__EXCERPTED PASSAGE__.
____

Musk says different things than Trump because he thinks differently than Trump. Rogan has views that are entirely his own. Trump’s cabinet is stacked with heterodox thinkers by design. He wants people with different ideas. It’s kind of like DEI except instead of 20 people with different complexions nodding along it’s 20 people with different opinions.
Trump was nice to Starmer and Macron because they were respectful and undertook diplomacy and found common ground. Trump made clear he wants peace now. He expected Zelensky to come in and sign the deal, which is a security guarantee because it puts Americans on the ground as a deterrent to Russia. Zelensky wanted to keep fighting, which was his choice but it was totally unexpected and created conflict.
The author gives the impression that the American taxpayer has a perpetual obligation to fund the defense of Europe. Then she threatens to withdraw the “special relationship” if those funds are reduced. So who’s really the Bully doing the gaslighting here?
Volodymyr Zelensky was ready to sign the minerals deal last Friday at the White House and would have done had he not been lectured and then unceremoniously and rudely told to leave.
Watch Ben Shapiro’s breakdown of the interview. It was the best one by far. Zelensky started it and Vance threw fuel on the fire. Trump tolerated a lot.

____

__RECORD SET__.
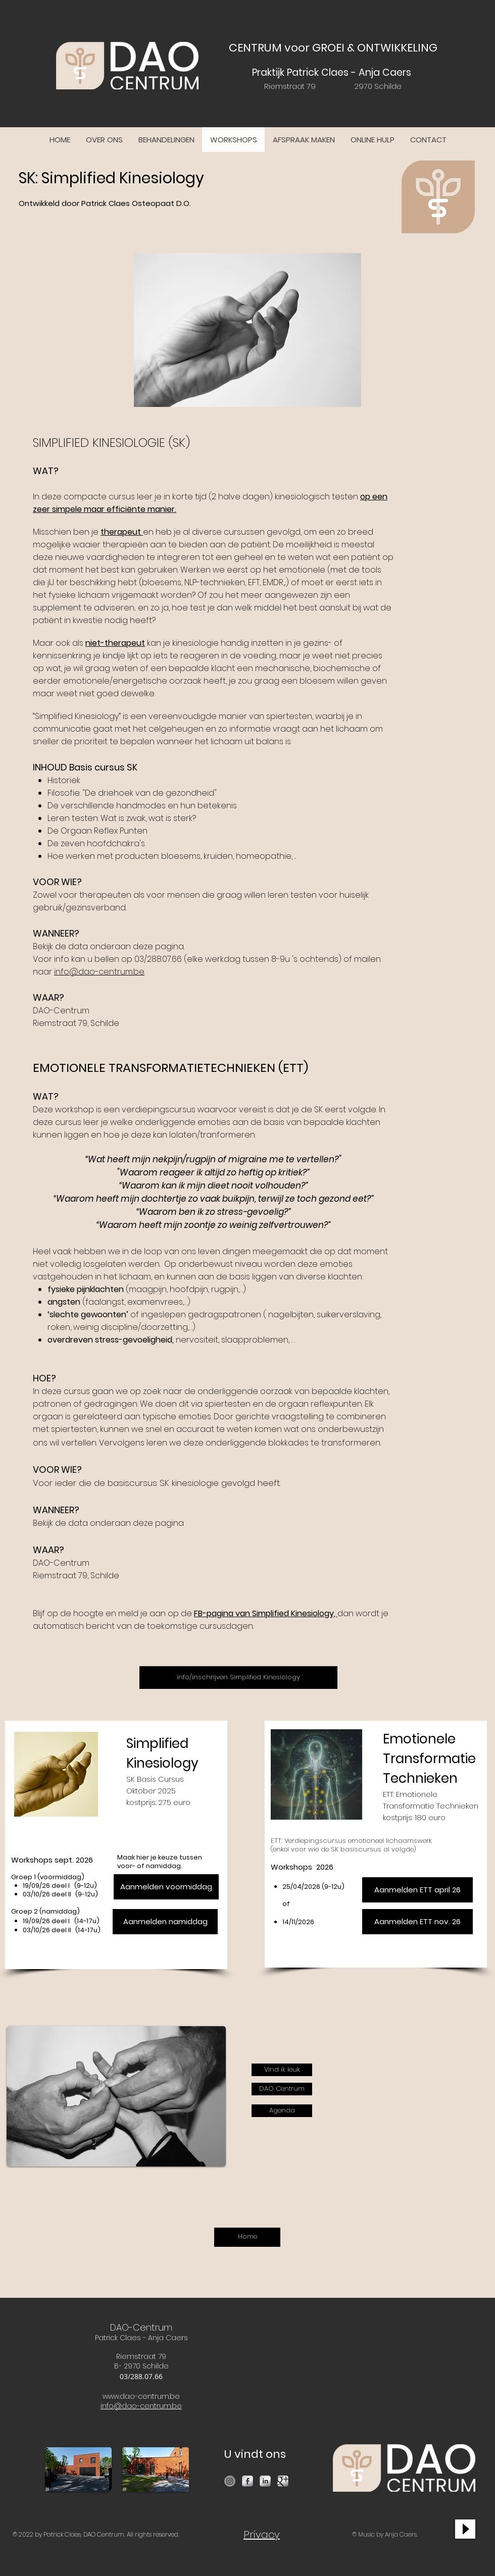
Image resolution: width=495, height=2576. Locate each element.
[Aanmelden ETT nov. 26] (417, 1921)
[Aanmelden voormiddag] (166, 1886)
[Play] (465, 2529)
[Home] (247, 2237)
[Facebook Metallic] (247, 2481)
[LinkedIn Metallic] (265, 2481)
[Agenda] (282, 2110)
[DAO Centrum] (282, 2089)
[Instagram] (229, 2481)
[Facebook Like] (402, 2026)
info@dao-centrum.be (99, 971)
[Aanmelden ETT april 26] (417, 1889)
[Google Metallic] (282, 2481)
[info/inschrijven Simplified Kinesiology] (238, 1677)
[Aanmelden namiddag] (165, 1921)
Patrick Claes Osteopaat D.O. (136, 203)
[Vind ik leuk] (282, 2070)
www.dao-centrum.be (141, 2396)
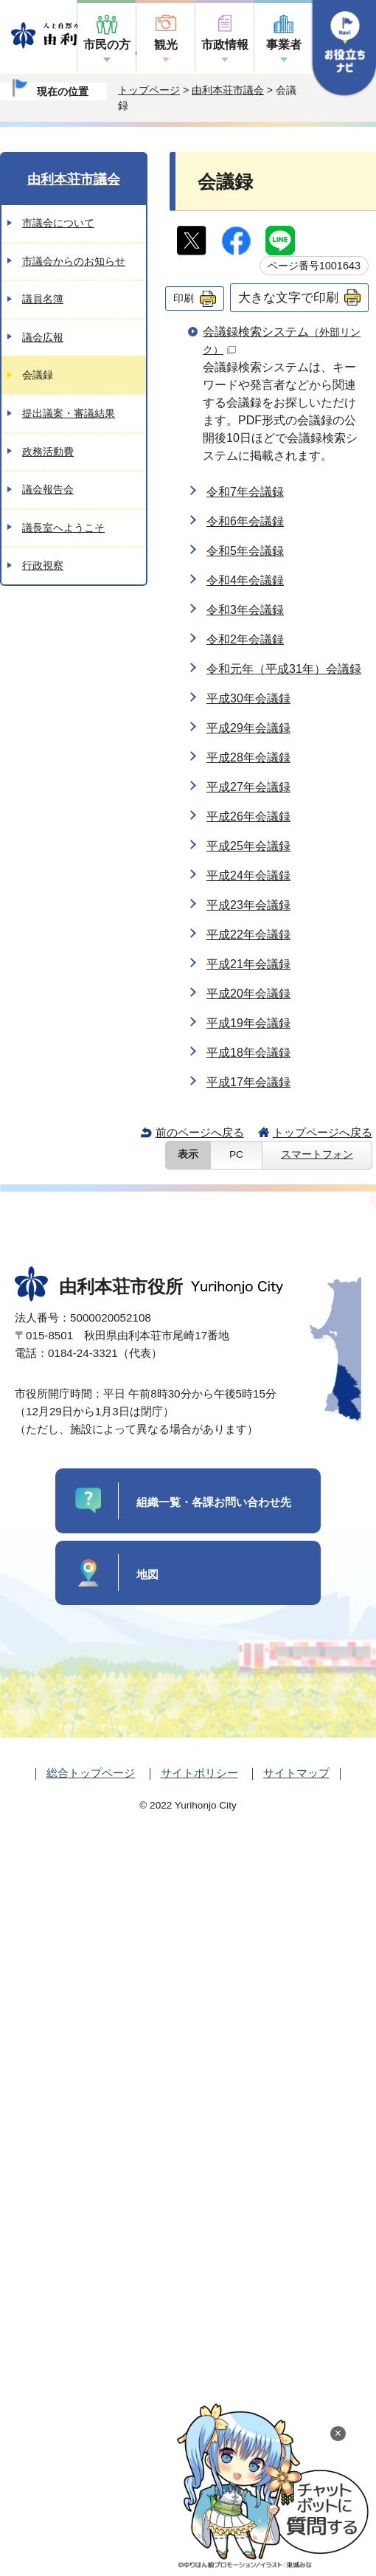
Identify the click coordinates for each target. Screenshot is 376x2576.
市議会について (58, 223)
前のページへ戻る (200, 1132)
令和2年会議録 (245, 639)
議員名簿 (42, 299)
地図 (147, 1574)
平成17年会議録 (248, 1082)
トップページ (149, 90)
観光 (166, 44)
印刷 (183, 298)
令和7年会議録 (245, 492)
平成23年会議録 (248, 905)
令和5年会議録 (245, 551)
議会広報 (42, 337)
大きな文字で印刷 (288, 297)
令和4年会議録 (245, 580)
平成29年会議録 (248, 728)
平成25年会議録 (248, 846)
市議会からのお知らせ (73, 261)
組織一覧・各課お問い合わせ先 (213, 1502)
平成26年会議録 (248, 816)
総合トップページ (90, 1773)
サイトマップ (296, 1773)
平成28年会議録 (248, 757)
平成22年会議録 (248, 934)
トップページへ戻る (322, 1132)
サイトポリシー (199, 1773)
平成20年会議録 (248, 993)
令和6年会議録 (245, 521)
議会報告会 (48, 489)
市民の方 (106, 44)
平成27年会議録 (248, 787)
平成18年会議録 (248, 1052)
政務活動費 (48, 451)
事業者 (284, 44)
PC (236, 1154)
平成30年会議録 (248, 698)
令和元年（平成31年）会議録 (283, 669)
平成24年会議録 (248, 875)
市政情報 (224, 44)
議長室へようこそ (63, 527)
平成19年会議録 (248, 1023)
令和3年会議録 (245, 610)
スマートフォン (317, 1154)
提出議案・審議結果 (68, 413)
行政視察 (42, 565)
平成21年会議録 (248, 964)
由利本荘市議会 (228, 90)
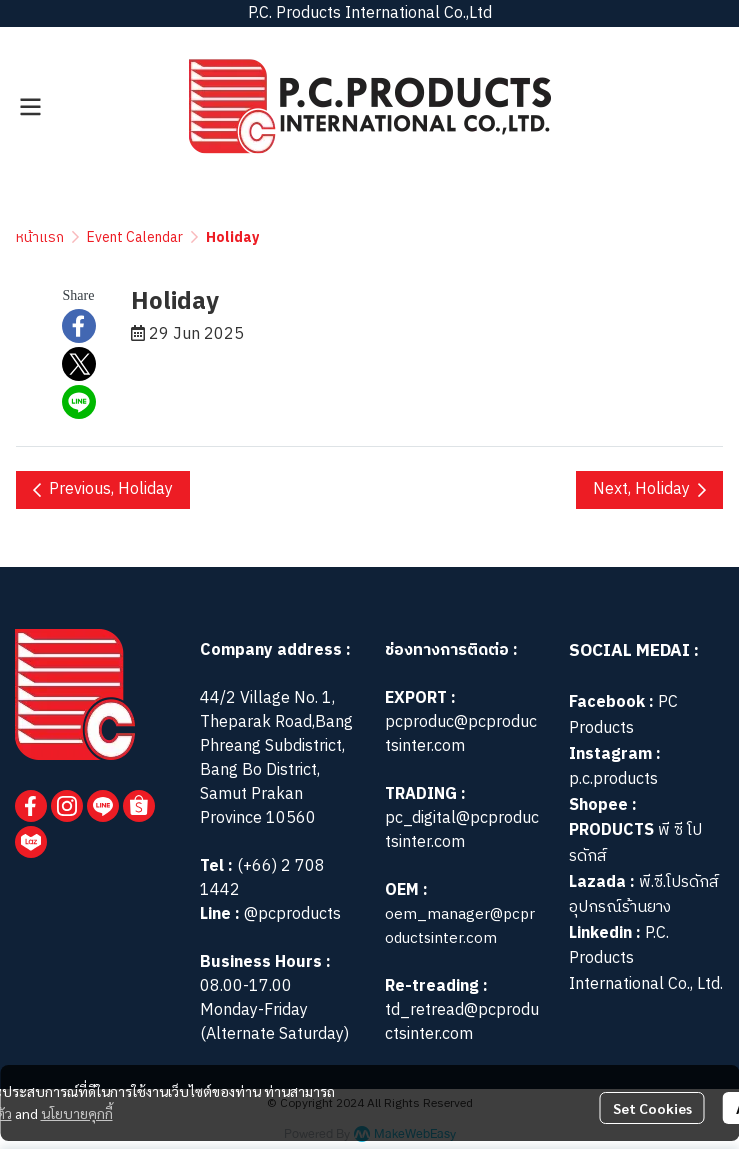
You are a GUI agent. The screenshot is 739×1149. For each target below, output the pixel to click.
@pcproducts (290, 914)
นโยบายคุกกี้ (77, 1113)
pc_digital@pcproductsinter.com (462, 830)
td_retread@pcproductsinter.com (462, 1022)
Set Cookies (652, 1108)
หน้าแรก (40, 237)
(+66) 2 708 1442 (262, 878)
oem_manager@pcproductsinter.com (460, 926)
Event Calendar (135, 237)
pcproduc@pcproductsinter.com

____

__GIVEN REQUEST 1__.
In the reader comments on Trump and Zelensky, why was Trump nice to Starmer and Macron?
__GIVEN REQUEST 2__.
Name every person the reader comments on Trump and Zelensky identify by name.
__GIVEN REQUEST 3__.
Carry the reader comments on Trump and Zelensky forward past their final line.

__TASK ANSWER 1__.
Because they were respectful, undertook diplomacy and found common ground.

__TASK ANSWER 2__.
Musk, Trump, Rogan, Starmer, Macron, Zelensky, Ben Shapiro, Vance

__TASK ANSWER 3__.
Zelensky is a war mongering, corrupt coke head.
Its OK to admit you were wrong Lesley.
That’s an interesting take on Zelensky. How does defending your nation against a land invasion from a neighbouring nation count as ‘war-mongering’? At what point do you have to surrender to avoid the charge?
Please rephrase. America does not do irony.
Z is correct to defend his country, but he is dead wrong to be making demands from his most important ally in that fight. And you can tell, because he has already come back with his tail between his legs begging forgiveness.
America owes Ukraine exactly zero. America has interests in keeping Ukraine independent, but they are not America’s most important interests, as Trump clearly schooled Z.
NATO did say they would defend Ukraine if they gave up their nukes. Still, how long was never addressed.
You are wrong. NATO didn’t promise that. Sad but true
Budapest memorandum I believe.
Though not nato, but then again the us and the uk so a vast majority of the nato strength.
Everybody seems to have forgotten that, only a short while ago, a not unpopular interpretation of the war in Ukraine was that it was USA-proxy war-against Russia.
This is a good point. It was ever that, it sure ain’t now…
Under Biden it clearly was. Welcome to the new paradigm.
You can file this under the heading “elections have consequences”.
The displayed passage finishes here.